I libri della settimana: P. Capuzzo, Culture del consumo, il Mulino 2006, euro 19,50; V. De Grazia, L'impero irresistibile, Einaudi 2006, euro 30,00

Che strano il destino la destino società dei consumi. Odiata, amata e ora perfino nostalgicamente rievocata: si pensi alla fresca fortuna televisiva della fiction Raccontami, che mostra con quale e quanto gusto gli italiani negli anni Sessanta assaporassero i primi frutti proibiti del nascente consumismo: a cominciare dalla conquista del primo apparecchio televisivo, quasi un oracolo da interrogare, a orari fissi, nel salotto di casa. Ed è proprio grazie alla tv e alla conseguente diffusione visiva di modelli di consumo sempre più coinvolgenti, che la società “divertentistica”, come la chiamava, con più che un punta di cattiveria Luciano Bianciardi, avrebbe conquistato il cuore e il portafoglio degli italiani.

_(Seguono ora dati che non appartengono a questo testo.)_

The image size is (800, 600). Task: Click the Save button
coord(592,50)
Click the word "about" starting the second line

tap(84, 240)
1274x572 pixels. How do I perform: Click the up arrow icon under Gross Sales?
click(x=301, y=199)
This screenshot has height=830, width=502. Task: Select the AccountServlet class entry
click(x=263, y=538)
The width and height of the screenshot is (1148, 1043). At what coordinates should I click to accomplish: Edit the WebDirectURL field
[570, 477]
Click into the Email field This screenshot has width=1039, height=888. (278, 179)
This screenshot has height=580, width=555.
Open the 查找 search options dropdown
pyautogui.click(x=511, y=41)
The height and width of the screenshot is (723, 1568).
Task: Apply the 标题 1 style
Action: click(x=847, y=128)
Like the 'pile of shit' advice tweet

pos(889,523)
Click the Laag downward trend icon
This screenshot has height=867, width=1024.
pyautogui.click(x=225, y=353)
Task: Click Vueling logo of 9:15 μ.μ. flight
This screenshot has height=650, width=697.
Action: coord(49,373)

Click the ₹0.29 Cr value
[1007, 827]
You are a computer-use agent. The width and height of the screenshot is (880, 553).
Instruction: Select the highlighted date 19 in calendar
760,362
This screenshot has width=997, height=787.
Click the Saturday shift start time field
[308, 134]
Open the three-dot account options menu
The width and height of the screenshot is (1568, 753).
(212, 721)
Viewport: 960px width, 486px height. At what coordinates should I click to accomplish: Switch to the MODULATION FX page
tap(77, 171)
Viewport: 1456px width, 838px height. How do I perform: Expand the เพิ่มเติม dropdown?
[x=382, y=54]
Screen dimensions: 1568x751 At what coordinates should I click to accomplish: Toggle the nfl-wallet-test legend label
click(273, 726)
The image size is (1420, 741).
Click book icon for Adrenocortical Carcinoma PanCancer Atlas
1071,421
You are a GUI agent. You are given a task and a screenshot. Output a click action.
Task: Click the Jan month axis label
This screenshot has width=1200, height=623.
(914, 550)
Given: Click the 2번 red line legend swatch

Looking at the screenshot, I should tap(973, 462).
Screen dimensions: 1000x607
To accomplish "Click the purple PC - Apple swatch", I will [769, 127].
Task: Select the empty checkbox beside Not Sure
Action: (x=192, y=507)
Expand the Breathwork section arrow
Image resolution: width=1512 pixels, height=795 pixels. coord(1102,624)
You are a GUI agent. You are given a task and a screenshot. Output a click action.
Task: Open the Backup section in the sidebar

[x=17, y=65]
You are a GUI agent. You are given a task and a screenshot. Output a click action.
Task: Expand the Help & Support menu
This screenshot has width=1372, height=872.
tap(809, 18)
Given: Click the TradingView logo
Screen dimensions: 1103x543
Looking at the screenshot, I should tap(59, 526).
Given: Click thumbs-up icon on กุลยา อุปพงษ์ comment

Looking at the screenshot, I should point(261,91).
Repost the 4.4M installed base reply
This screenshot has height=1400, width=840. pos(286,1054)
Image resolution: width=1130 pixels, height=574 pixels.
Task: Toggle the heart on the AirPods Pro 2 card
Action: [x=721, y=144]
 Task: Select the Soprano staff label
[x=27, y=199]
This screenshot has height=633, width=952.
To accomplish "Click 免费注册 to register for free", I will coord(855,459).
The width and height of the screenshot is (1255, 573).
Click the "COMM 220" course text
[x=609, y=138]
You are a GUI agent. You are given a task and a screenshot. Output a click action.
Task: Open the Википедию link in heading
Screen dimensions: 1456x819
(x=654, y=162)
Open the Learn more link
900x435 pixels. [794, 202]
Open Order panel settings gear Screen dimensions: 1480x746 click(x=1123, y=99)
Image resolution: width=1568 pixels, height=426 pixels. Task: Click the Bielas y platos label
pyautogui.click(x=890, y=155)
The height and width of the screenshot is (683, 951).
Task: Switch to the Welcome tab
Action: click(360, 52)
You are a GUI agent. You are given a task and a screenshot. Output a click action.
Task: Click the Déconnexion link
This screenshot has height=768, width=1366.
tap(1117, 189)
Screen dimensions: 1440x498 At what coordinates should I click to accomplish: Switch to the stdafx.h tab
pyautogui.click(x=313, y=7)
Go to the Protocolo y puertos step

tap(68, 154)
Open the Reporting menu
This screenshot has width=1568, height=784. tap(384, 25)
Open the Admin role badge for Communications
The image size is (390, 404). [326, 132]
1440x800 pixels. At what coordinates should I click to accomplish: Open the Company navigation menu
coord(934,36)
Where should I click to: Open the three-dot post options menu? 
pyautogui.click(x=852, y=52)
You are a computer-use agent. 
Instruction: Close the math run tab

Di sicuro, quel che spesso difetta, soprattutto nel pubblico delle persone di media cultura, è la conoscenza di come sia formata e sviluppata la moderna società dei consumi. In effetti, nel diluvio di pubblicazioni in argomento, non è facile orientarsi. Ecco perché, non possiamo non segnalare, due recenti pubblicazioni storiche che possono intelligentemente aiutare il lettore a inquadrare la questione.
Iniziamo dal volume di Paolo Capuzzo, Culture del consumo (il Mulino, Bologna 2006, pp. 334, euro 19,50). Il titolo, serioso e “sociologico”, non deve spaventare, perché si tratta di un libro di storia. L’autore, infatti, insegna storia contemporanea a Bologna. E nel testo ricostruisce, con grande acume, la nascita e lo sviluppo della società dei consumi, tra il Seicento e l’inizio del Novecento. Un fenomeno che Capuzzo riconduce a due elementi fondamentali: la forza politica ed economica della società europea, moltiplicatasi attraverso la conquista dell’intero spazio mondo, e la sua capacità, al tempo stesso, di democratizzarsi e ampliare la sfera dei consumatori. Di far nascere, insomma, le cosiddette “culture del consumo” (di questo o quel bene, a cominciare dai primi prodotti importati dall’Oriente): frutto non tanto di imposizioni dall’alto quanto di appropriazioni consapevoli dal basso. Scrive Capuzzo “Ricostruendo la storia della diffusione dello zucchero, del caffé, del tabacco, del tè, della cioccolata è possibile mettere in evidenza i rapporti tra la domanda europea, la conquista di basi e monopoli commerciali, l’organizzazione delle produzione di questi beni. La diffusione delle nuove bevande mostra poi come, una volta approdate nei grandi porti commerciali europei, queste merci subissero un variegato processo di appropriazione da parte dei consumatori… Le nuove culture del consumo che si costruiscono in Europa attraverso queste bevande non sono insomma, un epifenomeno dell’espansione coloniale, ma rispondono” a liberi cittadini “che si appropriano di tali risorse”: un autentico atto di libertà. Si tratta di un nesso, tra progresso della democrazia politica e progresso dei liberi consumi, che si sviluppa proprio dalle (e nelle) prime discussioni nei caffé politici e letterari settecenteschi. E che ancora oggi è al centro di ogni dibattito sulle natura democratica della società dei consumi.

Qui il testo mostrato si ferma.